A couple of minor points
Since this is aimed specifically at the emonTxv3 with the latest serial output the serial baud is only ever likely to be 115200, so initialising the interfacer with a default setting of 9600 and then setting it to 115200 in the settings seems unnecessary, initialize it at 115200 and the setting becomes redundant and is only needed if the device has a baud that isn’t 115200.
In your example settings (conf file) you have all the redundant emonPi settings left which will not do anything and may just cause some confusion.
Plus you seem to have used
If both are used that would give you a node id of 28, I suspect you are just using the nodeoffset to set a node id from scratch and the “baseid” is redundant (I haven’t checked the code though, just guessing).

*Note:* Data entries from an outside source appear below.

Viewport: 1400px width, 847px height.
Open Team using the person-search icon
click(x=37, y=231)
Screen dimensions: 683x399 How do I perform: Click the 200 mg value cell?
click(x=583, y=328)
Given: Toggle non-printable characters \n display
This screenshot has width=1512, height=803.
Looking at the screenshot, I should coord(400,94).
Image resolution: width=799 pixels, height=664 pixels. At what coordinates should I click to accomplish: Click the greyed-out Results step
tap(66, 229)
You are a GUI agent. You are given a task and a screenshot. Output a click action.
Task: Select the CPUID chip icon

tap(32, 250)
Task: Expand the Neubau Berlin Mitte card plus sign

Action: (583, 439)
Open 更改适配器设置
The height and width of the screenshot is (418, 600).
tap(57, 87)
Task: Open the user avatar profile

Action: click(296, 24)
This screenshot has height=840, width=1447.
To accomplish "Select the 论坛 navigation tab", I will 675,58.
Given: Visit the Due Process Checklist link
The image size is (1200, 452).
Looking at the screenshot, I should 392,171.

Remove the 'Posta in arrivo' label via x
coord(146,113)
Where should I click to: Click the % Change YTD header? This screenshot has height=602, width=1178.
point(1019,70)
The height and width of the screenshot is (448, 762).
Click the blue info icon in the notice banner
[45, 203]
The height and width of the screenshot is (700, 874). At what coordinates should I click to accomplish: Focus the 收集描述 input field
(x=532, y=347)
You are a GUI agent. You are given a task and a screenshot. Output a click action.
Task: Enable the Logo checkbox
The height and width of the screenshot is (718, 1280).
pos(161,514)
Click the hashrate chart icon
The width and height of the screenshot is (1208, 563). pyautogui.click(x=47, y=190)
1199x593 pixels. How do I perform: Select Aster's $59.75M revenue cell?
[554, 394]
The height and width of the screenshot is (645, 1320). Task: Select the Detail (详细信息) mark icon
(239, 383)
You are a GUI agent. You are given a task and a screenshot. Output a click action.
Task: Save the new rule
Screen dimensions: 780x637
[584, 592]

So the interfacer code could have been much shorter, pretty much just a custom read() not far off your suggested parsing code above with just it’s own _init_(), But well done for doing it without any pointers, hope the comments help any future devs.
Well I spent too much time searching for explanations, sought advice here, and we have what we have. Someone else can rework it if needed.
I did not see datacode 0 documented, and didn’t pick it up in the code.
The basid is redundant in this interfacer, it in fact does not affect this interfacer (which was derived from the serial interfacer). I should have removed it from the conf file since it was not doing anything.
I went down this path intially guided by the Wiki which showed a direct serial connection to the Pi. Whilst I did not test it, it is not signicantly different to what I have done with RS485 interposed, I expect that the scheme in the Wiki would not work with the ESP format stream from the 'Tx3.
It is under reliability trial to see if CRC checksum is warranted.
I have investigated gaps in the online graphs… but the data is in the exports so there is something subtle there about interval timing I don’t understand. The graphs on a local emoncms do not have this defect.